Start of Block

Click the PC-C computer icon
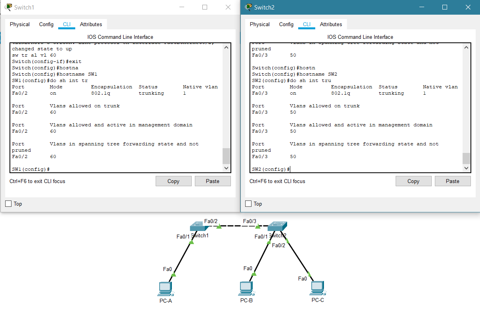 318,288

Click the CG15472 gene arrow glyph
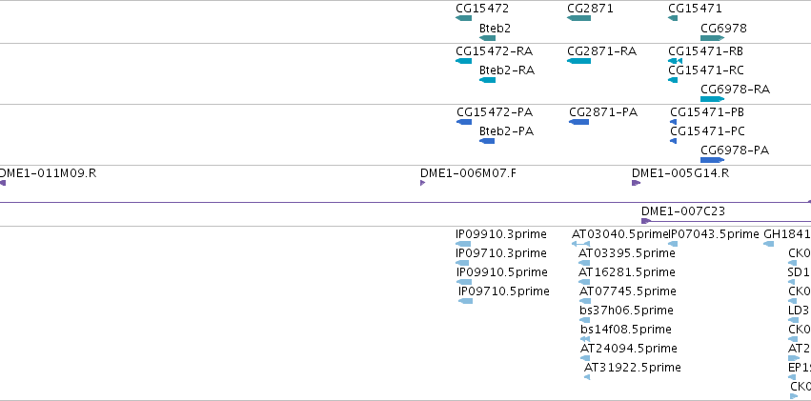point(463,18)
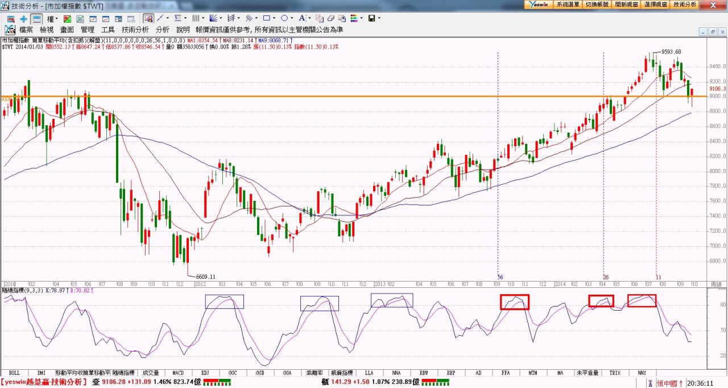Screen dimensions: 728x388
Task: Click the blue crosshair cursor icon
Action: 23,18
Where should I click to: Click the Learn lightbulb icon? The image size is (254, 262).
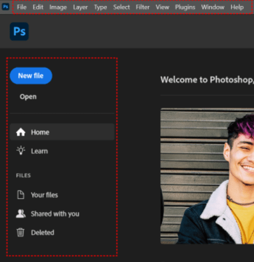coord(21,150)
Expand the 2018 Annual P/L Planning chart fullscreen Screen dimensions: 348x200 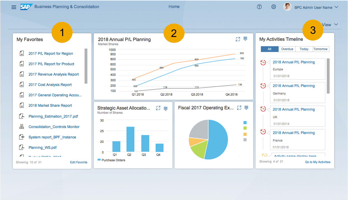[238, 39]
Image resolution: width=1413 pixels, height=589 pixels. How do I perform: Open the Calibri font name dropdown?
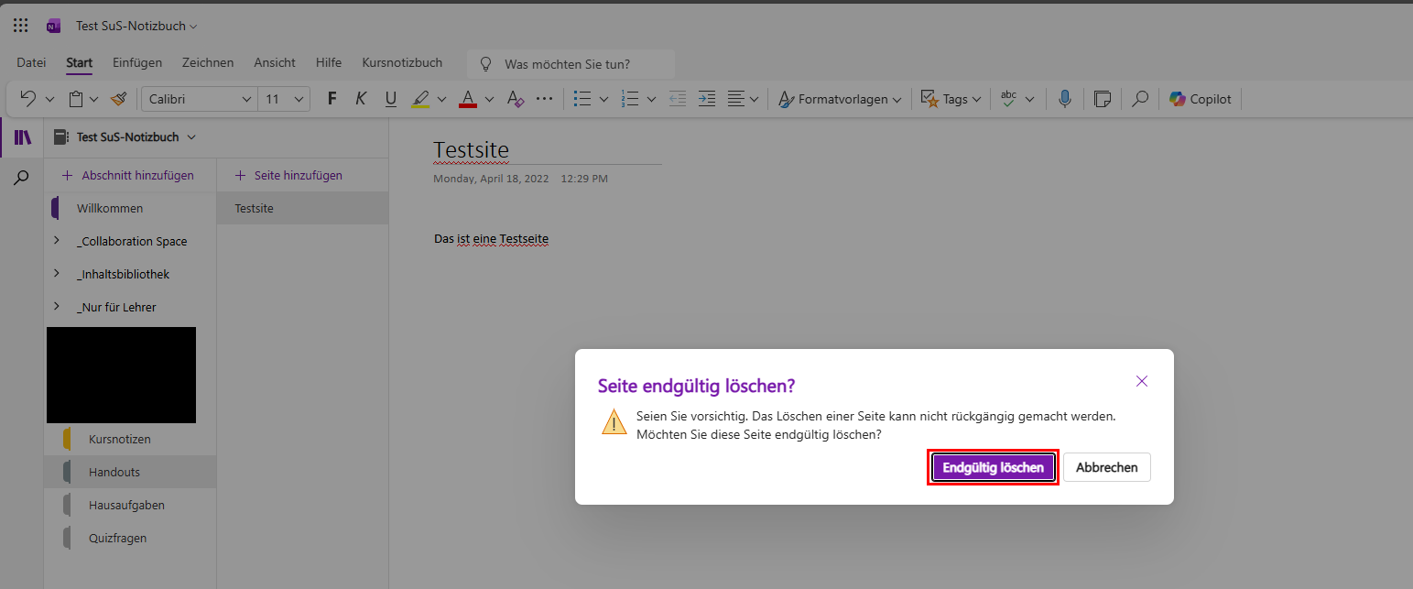(199, 99)
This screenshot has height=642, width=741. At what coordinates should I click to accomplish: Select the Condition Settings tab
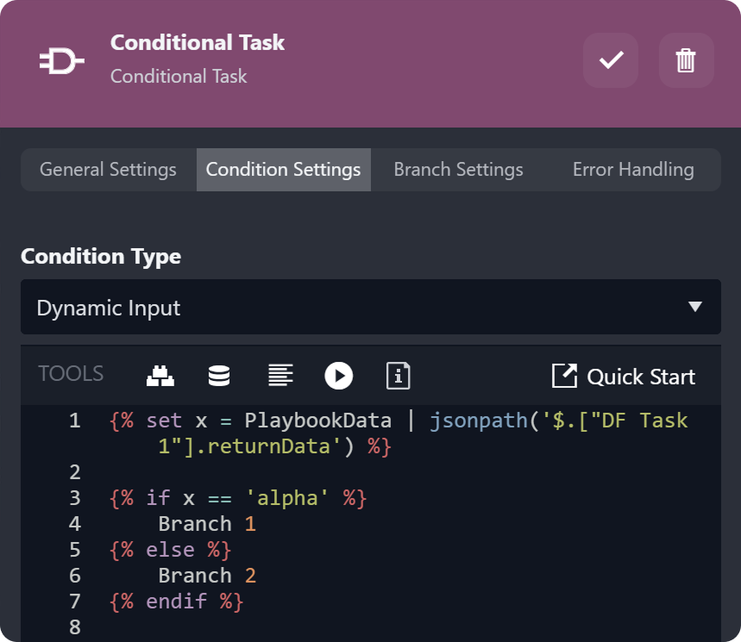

End of Block

_WHAT YOU SHOULD DO_
Please restate exactly the lines from the one containing "Image resolution: width=1413" down to the end of the material, both ends kept, and do not include the pictures.

_WRITTEN SOLUTION_
Image resolution: width=1413 pixels, height=589 pixels. How do I perform: Open the Calibri font name dropdown?
(199, 99)
This screenshot has height=642, width=741. At what coordinates should I click to accomplish: Select the Condition Settings tab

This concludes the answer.